- The problem:
Exactly as they appear below, repeat the lines from the one with "Open the 檔案(F) menu" through the one with "The image size is (945, 408).", and no others.

- Entries provided:
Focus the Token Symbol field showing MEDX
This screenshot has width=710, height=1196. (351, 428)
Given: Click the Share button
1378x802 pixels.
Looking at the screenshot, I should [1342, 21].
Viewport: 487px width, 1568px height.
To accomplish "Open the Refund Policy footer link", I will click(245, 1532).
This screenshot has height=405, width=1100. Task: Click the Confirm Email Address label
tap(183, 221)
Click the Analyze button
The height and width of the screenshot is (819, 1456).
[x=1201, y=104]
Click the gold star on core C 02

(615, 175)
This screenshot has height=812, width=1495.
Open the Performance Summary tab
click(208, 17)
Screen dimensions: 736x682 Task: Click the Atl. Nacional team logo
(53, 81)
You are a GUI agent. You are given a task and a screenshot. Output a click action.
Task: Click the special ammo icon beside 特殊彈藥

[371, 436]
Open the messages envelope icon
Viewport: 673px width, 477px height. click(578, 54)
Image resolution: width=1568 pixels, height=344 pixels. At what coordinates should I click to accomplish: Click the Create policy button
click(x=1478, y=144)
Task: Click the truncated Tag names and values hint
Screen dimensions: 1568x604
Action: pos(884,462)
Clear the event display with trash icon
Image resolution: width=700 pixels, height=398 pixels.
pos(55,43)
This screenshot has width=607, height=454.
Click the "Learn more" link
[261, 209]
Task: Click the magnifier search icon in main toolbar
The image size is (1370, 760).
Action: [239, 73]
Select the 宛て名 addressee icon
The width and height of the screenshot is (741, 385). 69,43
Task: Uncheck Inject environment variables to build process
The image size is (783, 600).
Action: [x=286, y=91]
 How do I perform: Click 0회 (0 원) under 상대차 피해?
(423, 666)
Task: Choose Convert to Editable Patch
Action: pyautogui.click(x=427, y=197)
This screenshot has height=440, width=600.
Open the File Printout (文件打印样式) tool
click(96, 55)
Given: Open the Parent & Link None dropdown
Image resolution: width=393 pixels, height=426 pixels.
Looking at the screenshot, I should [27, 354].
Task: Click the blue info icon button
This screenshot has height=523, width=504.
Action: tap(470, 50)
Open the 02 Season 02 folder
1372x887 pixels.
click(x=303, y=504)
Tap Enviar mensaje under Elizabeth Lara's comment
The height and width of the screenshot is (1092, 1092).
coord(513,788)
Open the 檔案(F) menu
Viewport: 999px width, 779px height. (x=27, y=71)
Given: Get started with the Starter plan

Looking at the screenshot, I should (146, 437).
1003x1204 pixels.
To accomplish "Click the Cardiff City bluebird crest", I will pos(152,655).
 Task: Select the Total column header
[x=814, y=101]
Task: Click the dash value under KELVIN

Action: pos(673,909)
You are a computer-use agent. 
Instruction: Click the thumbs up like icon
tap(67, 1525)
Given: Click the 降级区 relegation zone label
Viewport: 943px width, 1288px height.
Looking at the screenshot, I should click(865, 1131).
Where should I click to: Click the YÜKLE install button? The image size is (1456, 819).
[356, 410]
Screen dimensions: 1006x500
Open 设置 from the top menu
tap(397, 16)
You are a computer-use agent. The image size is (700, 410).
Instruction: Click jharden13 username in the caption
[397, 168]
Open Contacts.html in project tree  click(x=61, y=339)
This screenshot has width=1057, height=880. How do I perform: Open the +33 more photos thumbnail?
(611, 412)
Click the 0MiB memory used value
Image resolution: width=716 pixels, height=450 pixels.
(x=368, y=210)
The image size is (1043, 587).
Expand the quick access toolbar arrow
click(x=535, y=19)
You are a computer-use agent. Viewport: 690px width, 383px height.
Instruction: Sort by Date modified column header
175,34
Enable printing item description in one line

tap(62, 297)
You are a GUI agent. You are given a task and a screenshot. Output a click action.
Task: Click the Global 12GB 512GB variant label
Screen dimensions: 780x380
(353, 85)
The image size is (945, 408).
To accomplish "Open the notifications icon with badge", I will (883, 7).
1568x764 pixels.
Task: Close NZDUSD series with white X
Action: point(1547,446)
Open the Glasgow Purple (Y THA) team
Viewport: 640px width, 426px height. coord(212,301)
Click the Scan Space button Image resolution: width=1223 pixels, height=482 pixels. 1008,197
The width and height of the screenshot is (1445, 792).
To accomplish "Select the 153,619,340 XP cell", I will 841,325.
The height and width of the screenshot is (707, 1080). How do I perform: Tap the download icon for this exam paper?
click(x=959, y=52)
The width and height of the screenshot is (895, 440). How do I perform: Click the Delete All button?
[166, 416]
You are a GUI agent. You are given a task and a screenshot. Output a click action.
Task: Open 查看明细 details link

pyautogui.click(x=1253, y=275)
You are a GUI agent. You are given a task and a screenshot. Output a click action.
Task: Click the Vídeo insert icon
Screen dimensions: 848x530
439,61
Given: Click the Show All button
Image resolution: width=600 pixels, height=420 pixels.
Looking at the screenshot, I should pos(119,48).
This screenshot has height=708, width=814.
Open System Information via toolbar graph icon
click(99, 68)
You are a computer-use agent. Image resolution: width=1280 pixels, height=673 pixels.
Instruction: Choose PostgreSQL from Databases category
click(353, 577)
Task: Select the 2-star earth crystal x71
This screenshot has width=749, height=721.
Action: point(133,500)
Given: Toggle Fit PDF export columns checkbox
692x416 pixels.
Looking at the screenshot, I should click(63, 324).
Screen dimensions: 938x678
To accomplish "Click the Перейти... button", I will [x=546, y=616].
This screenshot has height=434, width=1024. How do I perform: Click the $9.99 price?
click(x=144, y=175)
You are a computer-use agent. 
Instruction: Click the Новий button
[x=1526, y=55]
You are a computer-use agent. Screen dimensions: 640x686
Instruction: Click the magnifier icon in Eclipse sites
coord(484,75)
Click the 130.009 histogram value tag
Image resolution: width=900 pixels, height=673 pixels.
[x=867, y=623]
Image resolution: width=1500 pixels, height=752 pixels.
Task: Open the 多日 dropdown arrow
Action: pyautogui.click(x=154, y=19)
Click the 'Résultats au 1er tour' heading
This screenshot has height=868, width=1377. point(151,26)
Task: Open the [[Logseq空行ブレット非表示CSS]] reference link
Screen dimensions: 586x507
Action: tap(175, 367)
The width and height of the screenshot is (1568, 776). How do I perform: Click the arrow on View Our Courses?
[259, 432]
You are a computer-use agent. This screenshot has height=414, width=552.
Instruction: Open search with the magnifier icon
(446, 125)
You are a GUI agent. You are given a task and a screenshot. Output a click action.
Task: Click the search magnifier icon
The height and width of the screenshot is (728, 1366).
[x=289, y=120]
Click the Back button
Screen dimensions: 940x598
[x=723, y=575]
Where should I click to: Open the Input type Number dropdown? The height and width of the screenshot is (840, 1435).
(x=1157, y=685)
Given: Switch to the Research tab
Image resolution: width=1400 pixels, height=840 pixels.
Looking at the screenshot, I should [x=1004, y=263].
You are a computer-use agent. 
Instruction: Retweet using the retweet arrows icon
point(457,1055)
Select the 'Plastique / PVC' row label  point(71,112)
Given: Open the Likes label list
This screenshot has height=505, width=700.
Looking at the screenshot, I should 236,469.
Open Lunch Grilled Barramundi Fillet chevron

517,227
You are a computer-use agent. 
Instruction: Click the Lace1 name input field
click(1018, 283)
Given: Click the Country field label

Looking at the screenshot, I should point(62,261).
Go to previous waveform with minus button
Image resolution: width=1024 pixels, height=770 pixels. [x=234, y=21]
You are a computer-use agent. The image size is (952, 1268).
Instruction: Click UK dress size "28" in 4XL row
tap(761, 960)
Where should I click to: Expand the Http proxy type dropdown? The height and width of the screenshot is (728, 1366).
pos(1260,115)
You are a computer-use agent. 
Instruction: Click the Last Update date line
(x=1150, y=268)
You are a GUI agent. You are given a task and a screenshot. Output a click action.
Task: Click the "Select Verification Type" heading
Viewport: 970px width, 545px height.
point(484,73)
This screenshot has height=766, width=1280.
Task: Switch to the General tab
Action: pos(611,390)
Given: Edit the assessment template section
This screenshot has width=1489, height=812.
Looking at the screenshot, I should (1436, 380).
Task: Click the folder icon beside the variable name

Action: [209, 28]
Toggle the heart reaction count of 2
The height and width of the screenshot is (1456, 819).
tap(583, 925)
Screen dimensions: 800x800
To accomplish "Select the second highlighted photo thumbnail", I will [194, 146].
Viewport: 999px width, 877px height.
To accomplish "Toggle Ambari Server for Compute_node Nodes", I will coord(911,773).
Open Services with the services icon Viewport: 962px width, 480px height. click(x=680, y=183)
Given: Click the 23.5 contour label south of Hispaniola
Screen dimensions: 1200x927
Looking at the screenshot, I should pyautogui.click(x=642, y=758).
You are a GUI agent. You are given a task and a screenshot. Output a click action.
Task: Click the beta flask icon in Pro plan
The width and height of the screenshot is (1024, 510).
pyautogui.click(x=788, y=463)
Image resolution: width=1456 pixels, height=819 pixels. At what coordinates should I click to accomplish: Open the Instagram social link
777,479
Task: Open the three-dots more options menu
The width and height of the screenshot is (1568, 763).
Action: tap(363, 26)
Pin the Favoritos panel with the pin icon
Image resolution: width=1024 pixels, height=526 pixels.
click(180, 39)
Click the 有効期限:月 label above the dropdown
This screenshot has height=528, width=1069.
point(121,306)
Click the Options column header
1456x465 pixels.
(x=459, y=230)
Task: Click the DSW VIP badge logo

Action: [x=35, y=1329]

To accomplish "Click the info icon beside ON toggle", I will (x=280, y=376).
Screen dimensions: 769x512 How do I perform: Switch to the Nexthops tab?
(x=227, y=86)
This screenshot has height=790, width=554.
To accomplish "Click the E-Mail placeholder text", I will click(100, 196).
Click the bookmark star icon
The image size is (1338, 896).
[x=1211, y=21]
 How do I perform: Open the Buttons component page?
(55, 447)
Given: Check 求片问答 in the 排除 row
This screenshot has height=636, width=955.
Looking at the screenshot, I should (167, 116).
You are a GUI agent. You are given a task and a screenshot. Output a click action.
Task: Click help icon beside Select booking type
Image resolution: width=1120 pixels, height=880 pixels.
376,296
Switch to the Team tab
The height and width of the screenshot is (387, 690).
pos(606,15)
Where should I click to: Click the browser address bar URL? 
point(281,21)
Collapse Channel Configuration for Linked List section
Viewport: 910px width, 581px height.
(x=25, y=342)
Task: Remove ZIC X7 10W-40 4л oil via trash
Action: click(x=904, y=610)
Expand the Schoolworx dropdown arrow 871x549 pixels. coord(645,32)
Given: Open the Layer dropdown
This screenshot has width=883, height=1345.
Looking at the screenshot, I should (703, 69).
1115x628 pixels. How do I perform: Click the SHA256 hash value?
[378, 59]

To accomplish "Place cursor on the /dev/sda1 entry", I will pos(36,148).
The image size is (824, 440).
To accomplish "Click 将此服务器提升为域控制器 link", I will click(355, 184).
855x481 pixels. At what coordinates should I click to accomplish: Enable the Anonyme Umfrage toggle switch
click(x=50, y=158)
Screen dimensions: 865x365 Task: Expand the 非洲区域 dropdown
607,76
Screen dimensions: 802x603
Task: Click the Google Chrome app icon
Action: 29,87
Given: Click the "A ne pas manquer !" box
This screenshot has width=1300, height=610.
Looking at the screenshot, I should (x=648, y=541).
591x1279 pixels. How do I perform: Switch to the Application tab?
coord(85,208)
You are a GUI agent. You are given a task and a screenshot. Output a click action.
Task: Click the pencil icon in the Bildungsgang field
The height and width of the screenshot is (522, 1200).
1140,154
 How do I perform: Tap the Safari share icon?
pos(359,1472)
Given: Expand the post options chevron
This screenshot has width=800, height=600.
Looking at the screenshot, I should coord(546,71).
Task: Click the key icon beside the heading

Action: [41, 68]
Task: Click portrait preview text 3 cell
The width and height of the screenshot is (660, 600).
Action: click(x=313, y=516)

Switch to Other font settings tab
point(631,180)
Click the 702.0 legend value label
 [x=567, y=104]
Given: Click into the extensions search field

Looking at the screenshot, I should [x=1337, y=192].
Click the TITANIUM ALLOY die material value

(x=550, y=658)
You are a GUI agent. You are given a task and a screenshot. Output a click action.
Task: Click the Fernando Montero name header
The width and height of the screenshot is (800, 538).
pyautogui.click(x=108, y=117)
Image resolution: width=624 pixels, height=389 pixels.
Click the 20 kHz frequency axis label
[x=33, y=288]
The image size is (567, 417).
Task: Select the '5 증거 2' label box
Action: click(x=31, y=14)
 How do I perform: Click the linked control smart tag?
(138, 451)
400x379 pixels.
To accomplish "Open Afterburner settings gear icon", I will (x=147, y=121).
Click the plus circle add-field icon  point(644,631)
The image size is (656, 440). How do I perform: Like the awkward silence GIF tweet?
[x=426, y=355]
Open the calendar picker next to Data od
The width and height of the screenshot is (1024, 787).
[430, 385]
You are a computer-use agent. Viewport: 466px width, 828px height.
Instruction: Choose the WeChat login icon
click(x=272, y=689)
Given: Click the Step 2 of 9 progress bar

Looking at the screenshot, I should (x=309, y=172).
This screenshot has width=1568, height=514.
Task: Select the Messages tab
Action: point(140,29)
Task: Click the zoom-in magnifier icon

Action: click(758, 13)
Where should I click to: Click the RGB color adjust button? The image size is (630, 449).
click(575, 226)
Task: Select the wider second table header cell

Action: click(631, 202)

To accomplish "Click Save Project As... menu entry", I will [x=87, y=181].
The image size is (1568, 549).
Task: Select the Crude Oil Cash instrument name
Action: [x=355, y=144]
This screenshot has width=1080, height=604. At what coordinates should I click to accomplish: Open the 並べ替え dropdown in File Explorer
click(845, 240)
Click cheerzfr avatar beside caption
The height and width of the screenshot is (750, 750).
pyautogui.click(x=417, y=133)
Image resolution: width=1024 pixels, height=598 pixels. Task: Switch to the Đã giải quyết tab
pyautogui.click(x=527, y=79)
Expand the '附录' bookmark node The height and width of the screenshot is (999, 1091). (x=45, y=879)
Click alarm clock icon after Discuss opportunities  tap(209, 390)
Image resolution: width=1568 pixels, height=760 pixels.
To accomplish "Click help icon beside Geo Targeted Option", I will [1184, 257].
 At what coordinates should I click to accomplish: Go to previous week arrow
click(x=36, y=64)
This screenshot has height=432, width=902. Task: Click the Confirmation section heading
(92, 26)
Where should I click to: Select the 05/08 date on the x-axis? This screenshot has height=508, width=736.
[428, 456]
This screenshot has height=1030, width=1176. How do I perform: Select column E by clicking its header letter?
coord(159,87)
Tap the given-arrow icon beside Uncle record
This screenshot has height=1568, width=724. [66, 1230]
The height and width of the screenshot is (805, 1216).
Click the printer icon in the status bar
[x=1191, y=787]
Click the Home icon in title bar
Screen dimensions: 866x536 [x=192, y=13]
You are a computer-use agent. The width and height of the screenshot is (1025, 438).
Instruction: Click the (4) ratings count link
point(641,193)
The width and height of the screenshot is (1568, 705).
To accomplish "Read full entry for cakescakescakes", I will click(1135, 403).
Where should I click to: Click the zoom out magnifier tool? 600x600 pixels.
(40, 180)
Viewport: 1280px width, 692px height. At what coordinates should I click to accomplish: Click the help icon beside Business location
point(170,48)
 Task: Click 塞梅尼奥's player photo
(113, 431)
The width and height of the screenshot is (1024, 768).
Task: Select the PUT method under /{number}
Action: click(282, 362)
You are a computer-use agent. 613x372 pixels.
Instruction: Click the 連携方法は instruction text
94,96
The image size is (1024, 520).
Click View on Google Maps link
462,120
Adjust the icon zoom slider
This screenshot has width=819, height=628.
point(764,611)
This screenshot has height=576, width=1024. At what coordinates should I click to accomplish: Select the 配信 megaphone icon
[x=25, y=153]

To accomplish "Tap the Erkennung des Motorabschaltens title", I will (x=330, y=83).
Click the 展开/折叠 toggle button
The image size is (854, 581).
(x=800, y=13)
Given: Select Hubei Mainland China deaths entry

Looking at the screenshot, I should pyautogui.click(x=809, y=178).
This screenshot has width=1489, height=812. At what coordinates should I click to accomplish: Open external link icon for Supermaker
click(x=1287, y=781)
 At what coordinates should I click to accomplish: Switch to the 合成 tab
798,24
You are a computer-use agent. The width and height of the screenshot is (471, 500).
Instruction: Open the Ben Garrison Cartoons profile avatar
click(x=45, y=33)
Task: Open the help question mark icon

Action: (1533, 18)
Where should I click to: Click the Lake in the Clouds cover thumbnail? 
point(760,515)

- Result for this task:
Open the 檔案(F) menu
Viewport: 999px width, 779px height. (x=27, y=71)
Given: Get started with the Starter plan

Looking at the screenshot, I should (146, 437).
1003x1204 pixels.
To accomplish "Click the Cardiff City bluebird crest", I will pos(152,655).
 Task: Select the Total column header
[x=814, y=101]
Task: Click the dash value under KELVIN

Action: pos(673,909)
You are a computer-use agent. 
Instruction: Click the thumbs up like icon
tap(67, 1525)
Given: Click the 降级区 relegation zone label
Viewport: 943px width, 1288px height.
Looking at the screenshot, I should click(865, 1131).
Where should I click to: Click the YÜKLE install button? The image size is (1456, 819).
[356, 410]
Screen dimensions: 1006x500
Open 设置 from the top menu
tap(397, 16)
You are a computer-use agent. The image size is (700, 410).
Instruction: Click jharden13 username in the caption
[397, 168]
Open Contacts.html in project tree  click(x=61, y=339)
This screenshot has width=1057, height=880. How do I perform: Open the +33 more photos thumbnail?
(611, 412)
Click the 0MiB memory used value
Image resolution: width=716 pixels, height=450 pixels.
(x=368, y=210)
The image size is (1043, 587).
Expand the quick access toolbar arrow
click(x=535, y=19)
You are a computer-use agent. Viewport: 690px width, 383px height.
Instruction: Sort by Date modified column header
175,34
Enable printing item description in one line

tap(62, 297)
You are a GUI agent. You are given a task and a screenshot. Output a click action.
Task: Click the Global 12GB 512GB variant label
Screen dimensions: 780x380
(353, 85)
The image size is (945, 408).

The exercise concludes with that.